Work task: After locating the line that contains "Instruction: Click the", quote it and all lines after it through the end of the entries, and nothing more. Pictures stay out.

Items listed in a dataset:
+-------+

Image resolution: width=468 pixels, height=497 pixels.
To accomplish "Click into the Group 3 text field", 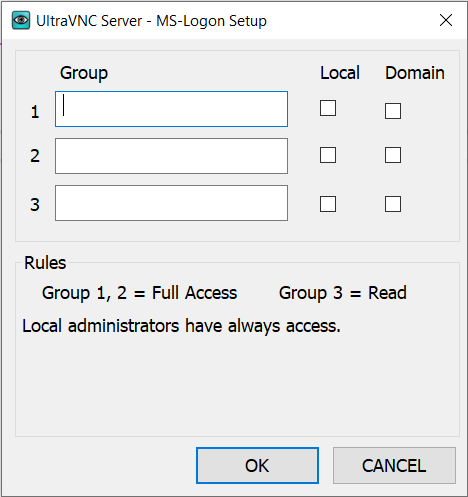I will coord(171,203).
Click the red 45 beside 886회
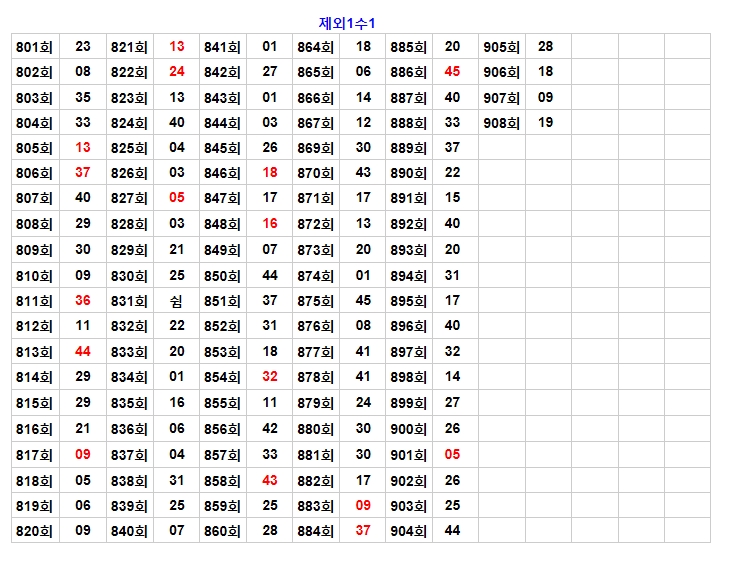The width and height of the screenshot is (730, 575). click(x=453, y=72)
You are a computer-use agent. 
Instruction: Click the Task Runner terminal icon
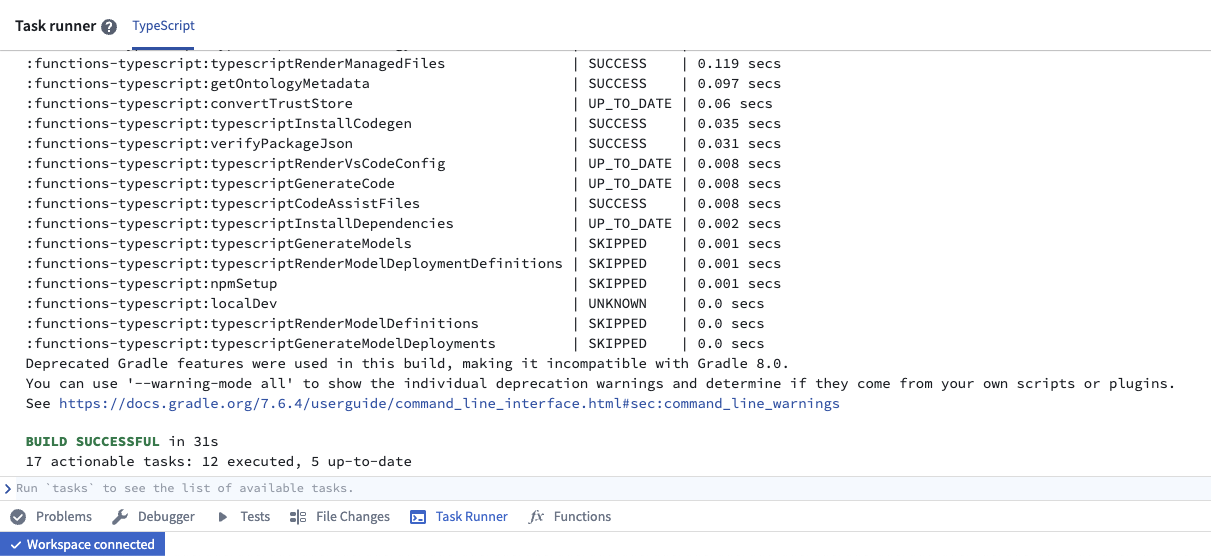(x=418, y=517)
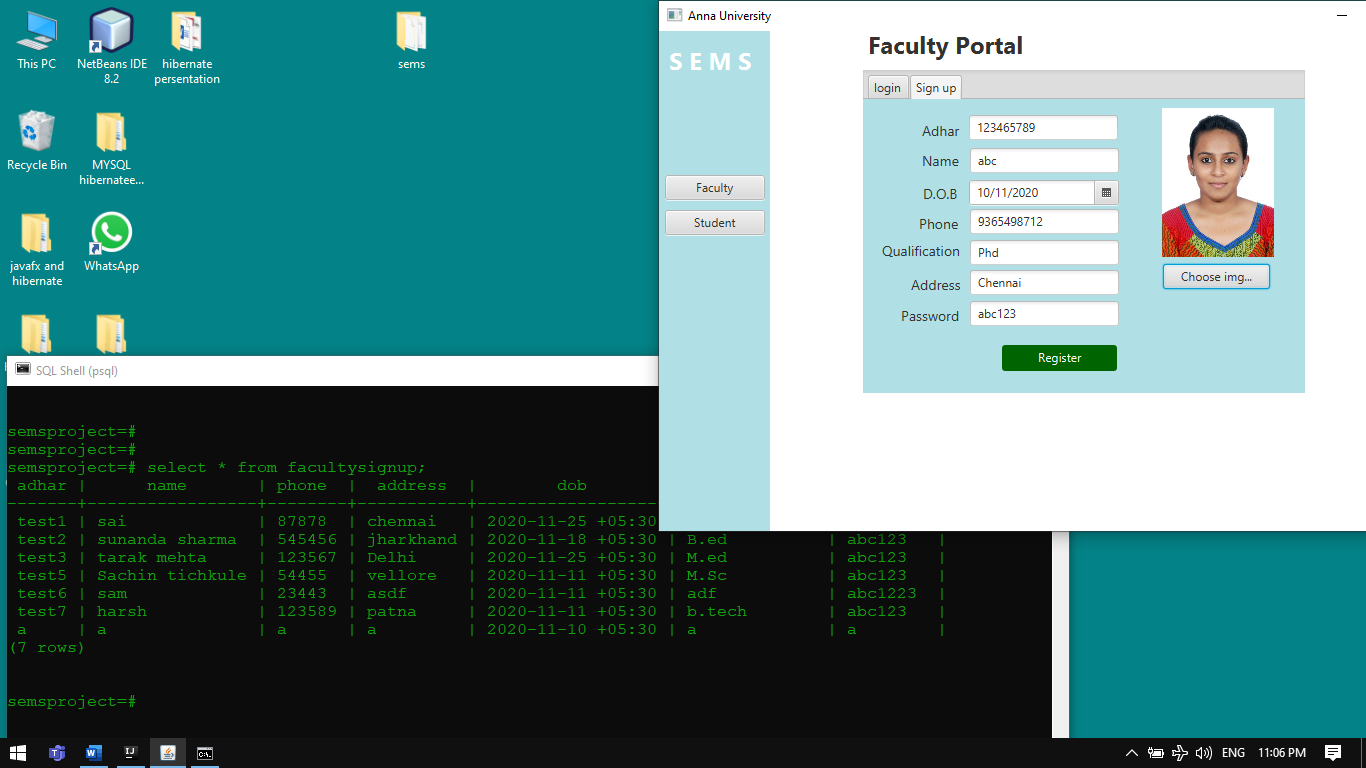1366x768 pixels.
Task: Open This PC
Action: click(36, 37)
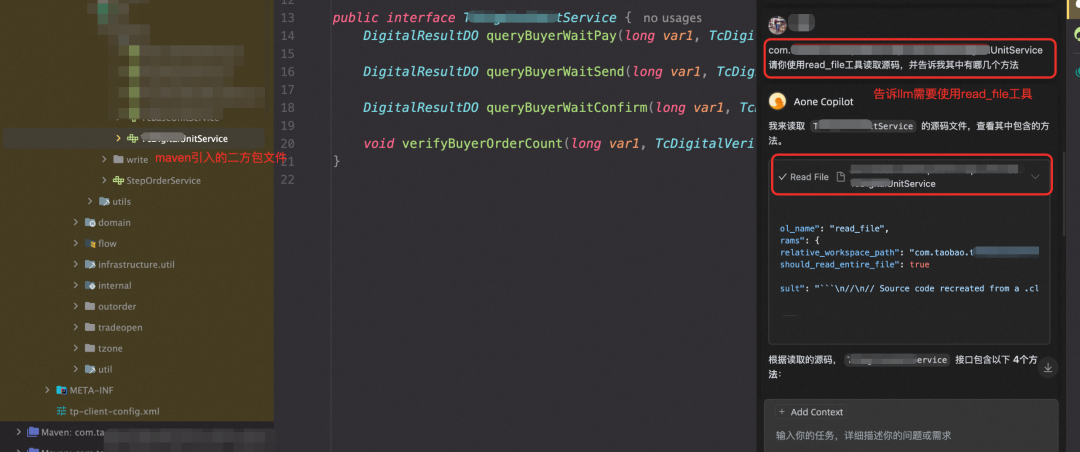
Task: Click the no usages inlay hint
Action: click(672, 19)

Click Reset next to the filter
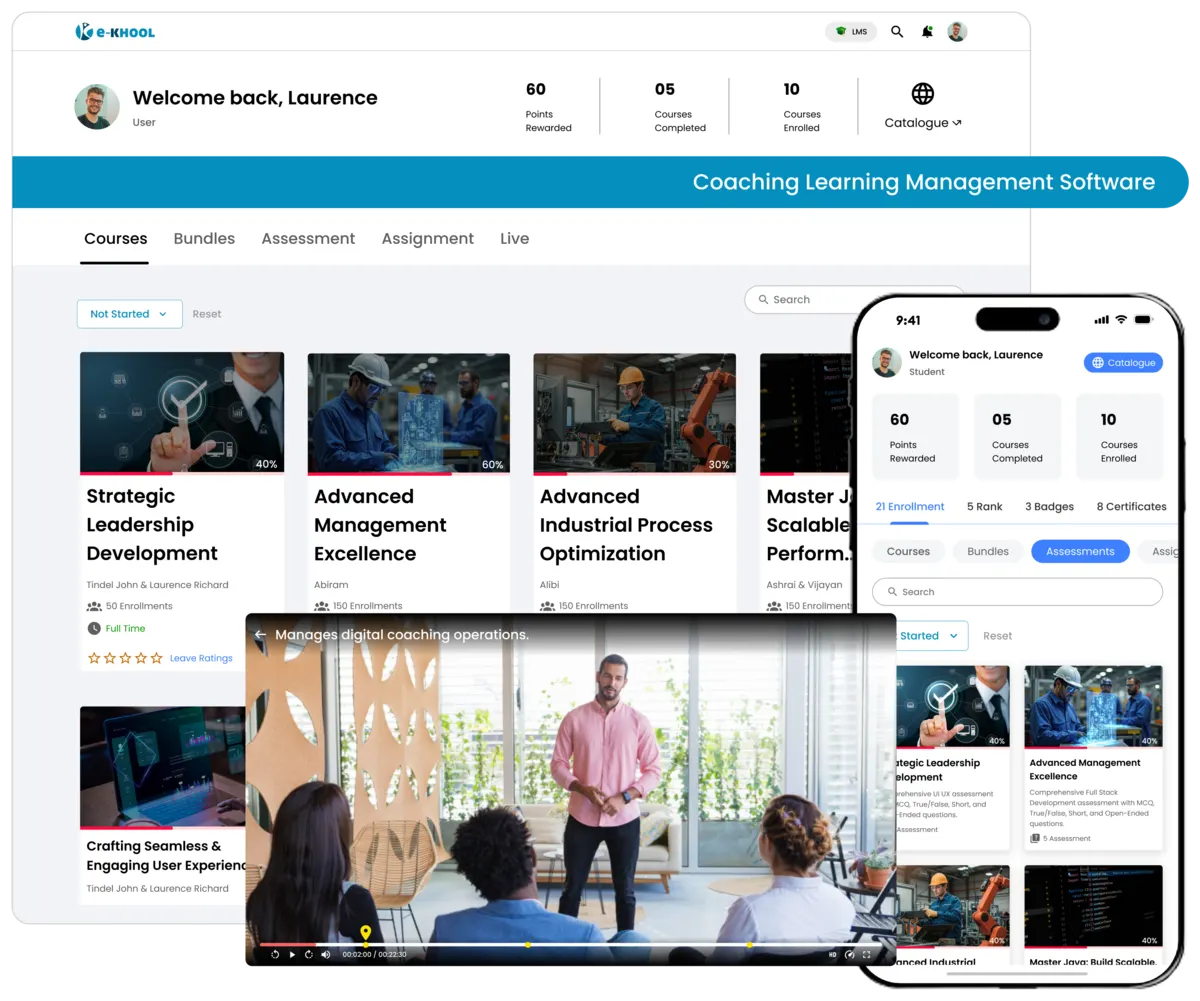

+-------+

Output below:
Instruction: Click the Task Runner terminal icon
(x=418, y=517)
1366x768 pixels.
Task: Open This PC
Action: click(36, 37)
Task: Click the no usages inlay hint
Action: click(672, 19)

Click Reset next to the filter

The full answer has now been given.